事業モデル
鉄道事業を基盤とし、不動産、観光、卸売・小売、その他(バス、建設・電気工事等)の多角的な事業を展開する企業集団です。鉄道事業では、旅客の利便性向上に向けた積極的な営業施策や、貨物運賃の改定を実施しています。
観光事業では、長瀞エリアのメディア露出や新施設の展開により、遊船や索道などの施設において好調な推移を見せています。不動産事業は賃貸・分譲・請負を担い、卸売・小売業ではコンビニエンスストア等の運営を含めた事業を展開しています。
KPI
当連結会計年度の営業収益は5,637百万円となり、前年度比で6.8%の増加を記録しました。これに伴い、営業利益は539百万円(同76.9%増)、経常利益は484百万円(同79.5%増)と大幅な増益を達成しています。
鉄道事業単体では、運賃改定の効果もあり、定期外旅客の収入が増加しました。貨物部門においても、輸送量の減少があったものの、運賃の改定により貨物収入は前年度を上回る結果となっています。
成長ドライバー
観光事業における「SUSABINOテラス」の開業や、長瀞エリアの魅力向上に向けた施設・環境整備が成長の鍵となります。これらの施策により、遊船や索道などの施設において前年度比で大幅な増収を実現しています。

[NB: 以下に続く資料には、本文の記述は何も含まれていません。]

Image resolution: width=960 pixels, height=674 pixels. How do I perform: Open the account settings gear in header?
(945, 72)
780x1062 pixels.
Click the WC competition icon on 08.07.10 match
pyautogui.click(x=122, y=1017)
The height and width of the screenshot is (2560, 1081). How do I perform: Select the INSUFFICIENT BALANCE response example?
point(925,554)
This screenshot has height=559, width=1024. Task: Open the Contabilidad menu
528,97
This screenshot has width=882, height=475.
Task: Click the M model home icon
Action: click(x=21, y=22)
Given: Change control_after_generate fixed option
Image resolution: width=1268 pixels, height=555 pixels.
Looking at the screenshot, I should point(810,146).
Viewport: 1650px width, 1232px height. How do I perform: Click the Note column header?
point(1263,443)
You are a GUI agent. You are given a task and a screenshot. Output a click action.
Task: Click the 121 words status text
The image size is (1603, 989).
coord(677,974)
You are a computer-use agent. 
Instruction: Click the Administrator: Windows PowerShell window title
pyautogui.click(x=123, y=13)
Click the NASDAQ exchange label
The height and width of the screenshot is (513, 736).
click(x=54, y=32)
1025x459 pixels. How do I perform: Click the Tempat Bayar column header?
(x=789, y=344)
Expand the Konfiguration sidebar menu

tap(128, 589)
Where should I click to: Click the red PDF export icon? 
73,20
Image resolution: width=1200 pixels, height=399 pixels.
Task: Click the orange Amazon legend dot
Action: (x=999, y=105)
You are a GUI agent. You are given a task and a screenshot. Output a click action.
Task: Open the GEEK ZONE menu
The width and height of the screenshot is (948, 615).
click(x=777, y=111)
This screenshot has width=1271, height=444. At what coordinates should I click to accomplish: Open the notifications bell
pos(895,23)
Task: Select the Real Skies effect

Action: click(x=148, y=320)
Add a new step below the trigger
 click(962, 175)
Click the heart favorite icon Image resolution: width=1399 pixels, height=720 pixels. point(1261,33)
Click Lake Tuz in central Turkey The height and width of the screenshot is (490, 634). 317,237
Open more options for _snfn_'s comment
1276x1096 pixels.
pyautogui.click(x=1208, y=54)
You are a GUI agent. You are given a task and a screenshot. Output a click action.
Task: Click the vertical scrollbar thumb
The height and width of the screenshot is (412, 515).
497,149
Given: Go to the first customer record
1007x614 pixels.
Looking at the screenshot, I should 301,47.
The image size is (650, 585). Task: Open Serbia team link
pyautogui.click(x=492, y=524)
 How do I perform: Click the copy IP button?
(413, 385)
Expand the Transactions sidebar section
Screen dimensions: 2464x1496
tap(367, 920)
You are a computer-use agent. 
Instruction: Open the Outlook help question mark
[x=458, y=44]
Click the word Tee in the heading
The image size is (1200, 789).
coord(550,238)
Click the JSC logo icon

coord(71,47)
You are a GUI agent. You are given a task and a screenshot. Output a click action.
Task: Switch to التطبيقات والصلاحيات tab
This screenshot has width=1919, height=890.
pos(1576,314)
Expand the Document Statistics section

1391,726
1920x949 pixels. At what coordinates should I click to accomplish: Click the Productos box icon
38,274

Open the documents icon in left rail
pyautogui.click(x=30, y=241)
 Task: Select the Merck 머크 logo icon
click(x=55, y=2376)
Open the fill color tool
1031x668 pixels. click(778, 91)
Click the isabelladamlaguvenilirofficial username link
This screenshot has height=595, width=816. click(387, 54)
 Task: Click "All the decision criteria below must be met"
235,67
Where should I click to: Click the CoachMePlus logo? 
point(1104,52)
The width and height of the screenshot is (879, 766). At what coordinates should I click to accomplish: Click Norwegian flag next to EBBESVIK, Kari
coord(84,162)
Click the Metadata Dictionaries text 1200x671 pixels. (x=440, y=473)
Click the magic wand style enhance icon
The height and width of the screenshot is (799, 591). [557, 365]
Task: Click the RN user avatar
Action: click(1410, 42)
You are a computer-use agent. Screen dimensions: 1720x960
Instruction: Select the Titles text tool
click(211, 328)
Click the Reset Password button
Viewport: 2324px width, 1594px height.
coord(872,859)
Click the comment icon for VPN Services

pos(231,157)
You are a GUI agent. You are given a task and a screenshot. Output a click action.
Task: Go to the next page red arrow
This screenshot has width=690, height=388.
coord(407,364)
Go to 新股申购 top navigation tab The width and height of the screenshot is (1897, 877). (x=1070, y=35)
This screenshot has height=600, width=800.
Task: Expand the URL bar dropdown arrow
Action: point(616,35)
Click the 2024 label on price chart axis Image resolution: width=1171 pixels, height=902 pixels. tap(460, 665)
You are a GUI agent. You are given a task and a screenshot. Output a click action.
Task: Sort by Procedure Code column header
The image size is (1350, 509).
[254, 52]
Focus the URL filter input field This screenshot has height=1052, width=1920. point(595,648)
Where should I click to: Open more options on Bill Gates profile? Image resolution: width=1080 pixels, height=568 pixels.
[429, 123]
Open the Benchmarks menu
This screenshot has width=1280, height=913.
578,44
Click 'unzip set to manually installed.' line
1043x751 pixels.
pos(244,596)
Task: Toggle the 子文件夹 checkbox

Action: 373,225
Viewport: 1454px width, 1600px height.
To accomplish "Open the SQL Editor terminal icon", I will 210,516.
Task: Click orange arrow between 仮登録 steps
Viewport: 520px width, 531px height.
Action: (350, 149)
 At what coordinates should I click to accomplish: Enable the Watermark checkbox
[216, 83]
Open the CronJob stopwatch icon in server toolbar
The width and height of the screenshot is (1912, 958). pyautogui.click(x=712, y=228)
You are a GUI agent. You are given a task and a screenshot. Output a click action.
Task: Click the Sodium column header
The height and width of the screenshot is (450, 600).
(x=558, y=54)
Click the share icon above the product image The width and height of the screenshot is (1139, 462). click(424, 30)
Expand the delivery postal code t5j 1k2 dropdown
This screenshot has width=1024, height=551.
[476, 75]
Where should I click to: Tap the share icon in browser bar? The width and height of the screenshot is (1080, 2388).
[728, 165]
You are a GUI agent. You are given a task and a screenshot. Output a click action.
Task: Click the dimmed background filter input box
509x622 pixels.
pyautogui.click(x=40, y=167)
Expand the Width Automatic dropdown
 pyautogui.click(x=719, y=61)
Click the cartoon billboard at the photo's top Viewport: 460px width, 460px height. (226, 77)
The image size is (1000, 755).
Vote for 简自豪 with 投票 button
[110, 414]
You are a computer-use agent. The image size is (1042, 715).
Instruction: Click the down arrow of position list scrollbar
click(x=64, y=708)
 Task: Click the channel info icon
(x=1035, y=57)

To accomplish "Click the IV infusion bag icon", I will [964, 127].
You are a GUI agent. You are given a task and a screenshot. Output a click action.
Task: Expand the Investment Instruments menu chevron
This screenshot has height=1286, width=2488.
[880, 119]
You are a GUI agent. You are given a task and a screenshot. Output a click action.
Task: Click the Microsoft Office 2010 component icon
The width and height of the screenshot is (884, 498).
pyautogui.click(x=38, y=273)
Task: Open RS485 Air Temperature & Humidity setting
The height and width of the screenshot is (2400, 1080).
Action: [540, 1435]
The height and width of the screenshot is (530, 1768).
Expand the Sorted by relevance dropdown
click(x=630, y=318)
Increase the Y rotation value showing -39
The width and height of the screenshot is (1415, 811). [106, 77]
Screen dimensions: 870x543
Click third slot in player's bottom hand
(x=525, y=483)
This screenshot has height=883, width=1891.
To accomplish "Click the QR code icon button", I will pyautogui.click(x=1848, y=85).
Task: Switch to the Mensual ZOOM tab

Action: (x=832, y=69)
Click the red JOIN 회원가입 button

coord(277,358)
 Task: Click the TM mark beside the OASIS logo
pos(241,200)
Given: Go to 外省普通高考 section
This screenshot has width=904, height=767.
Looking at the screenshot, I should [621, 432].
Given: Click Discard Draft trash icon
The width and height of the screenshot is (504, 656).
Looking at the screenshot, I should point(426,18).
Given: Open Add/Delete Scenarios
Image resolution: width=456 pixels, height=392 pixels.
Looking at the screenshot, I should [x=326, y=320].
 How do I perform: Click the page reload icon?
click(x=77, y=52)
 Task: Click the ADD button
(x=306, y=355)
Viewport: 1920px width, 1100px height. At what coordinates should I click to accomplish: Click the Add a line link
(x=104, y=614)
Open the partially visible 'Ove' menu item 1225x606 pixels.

また、地域公共交通の再構築に向けた自治体との連携や、鉄道の利便性向上に向けた取り組みも継続されます。さらに、組織運営の効率化や、人財への投資を通じた従業員の育成・就業環境の改善が、持続可能な経営基盤の構築に寄与するとみられます。
リスク
鉄道事業を主軸としているため、地震等の自然災害による施設・設備の損害や、それに伴う運休・遅延による収益減少のリスクがあります。また、鉄道事業法や道路運送法などの法令規制の変更も、経営に影響を及ぼす可能性があります。
特定の取引先への依存度も高く、主要株主からのセメント原料等の輸送が全営業収益の22.1%を占めており、輸送方法の変更や数量の減少がリスクとなります。さらに、原油価格の変動や金利の動向、テロの発生といった外部要因も、経営環境に影響を与える要因として特定されています。
競合
鉄道事業を軸とした地域密着型の事業展開を行っており、公共交通機関としての安全・安心・安定の提供を最優先課題としています。地域社会の発展に貢献するため、沿線の市町や他事業者と連携した誘客活動を積極的に展開しています。
観光事業においては、長瀞エリアの観光資源の再開発や魅力向上に取り組み、競合他社との連携も含めた地域活性化を推進しています。不動産事業においても、駅前物件の有効活用を通じて、地域発展と自社の事業性の両立を図る戦略をとっています。
バリュエーション
2026年8月19日時点の市場データにおいて、株価は2,112円、時価総額は約31.0億円となっています。同日時点のPERは8.08倍、PBRは0.54倍と算出されています。
これらの指標は、同社が取り組む収益構造の改善や、鉄道・観光といった地域密着型の事業基盤を反映した数値となっています。投資判断にあたっては、これらの市場データに基づいた評価が求められます。